- [Input data]

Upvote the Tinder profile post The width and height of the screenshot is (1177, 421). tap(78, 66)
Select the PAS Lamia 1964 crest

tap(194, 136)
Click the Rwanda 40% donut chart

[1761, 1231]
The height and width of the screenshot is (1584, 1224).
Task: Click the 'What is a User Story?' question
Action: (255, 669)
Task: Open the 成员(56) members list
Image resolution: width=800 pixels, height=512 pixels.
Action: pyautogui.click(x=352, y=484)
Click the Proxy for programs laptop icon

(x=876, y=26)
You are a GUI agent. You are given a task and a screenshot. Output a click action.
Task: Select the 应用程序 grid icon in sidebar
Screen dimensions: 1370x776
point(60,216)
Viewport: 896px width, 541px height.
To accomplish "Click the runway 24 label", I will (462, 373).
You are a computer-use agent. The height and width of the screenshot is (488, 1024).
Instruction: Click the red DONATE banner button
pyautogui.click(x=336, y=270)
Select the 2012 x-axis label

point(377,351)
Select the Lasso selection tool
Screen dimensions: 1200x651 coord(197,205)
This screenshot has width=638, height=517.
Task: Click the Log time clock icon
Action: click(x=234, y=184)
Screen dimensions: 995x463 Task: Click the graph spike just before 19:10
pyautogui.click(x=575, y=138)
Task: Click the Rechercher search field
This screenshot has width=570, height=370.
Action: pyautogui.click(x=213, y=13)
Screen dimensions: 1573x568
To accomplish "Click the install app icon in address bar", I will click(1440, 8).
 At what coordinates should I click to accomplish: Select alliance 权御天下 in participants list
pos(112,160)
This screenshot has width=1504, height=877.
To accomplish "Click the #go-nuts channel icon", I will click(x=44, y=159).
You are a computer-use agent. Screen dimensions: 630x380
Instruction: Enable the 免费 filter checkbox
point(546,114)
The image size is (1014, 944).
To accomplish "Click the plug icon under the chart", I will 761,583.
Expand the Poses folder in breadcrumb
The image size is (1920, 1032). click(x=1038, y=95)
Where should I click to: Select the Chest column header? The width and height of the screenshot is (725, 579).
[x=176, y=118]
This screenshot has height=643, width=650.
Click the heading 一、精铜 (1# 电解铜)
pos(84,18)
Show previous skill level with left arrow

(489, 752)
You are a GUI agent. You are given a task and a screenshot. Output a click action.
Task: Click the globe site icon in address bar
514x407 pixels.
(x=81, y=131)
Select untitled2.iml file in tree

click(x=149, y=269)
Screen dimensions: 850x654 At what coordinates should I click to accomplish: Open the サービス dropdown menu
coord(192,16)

- [What you will do] Please copy the line that contains "Task: Click the globe" and each line after it through the end of the records, exactly, and no other lines.

- [Output below]
Task: Click the globe site icon in address bar
514x407 pixels.
(x=81, y=131)
Select untitled2.iml file in tree

click(x=149, y=269)
Screen dimensions: 850x654 At what coordinates should I click to accomplish: Open the サービス dropdown menu
coord(192,16)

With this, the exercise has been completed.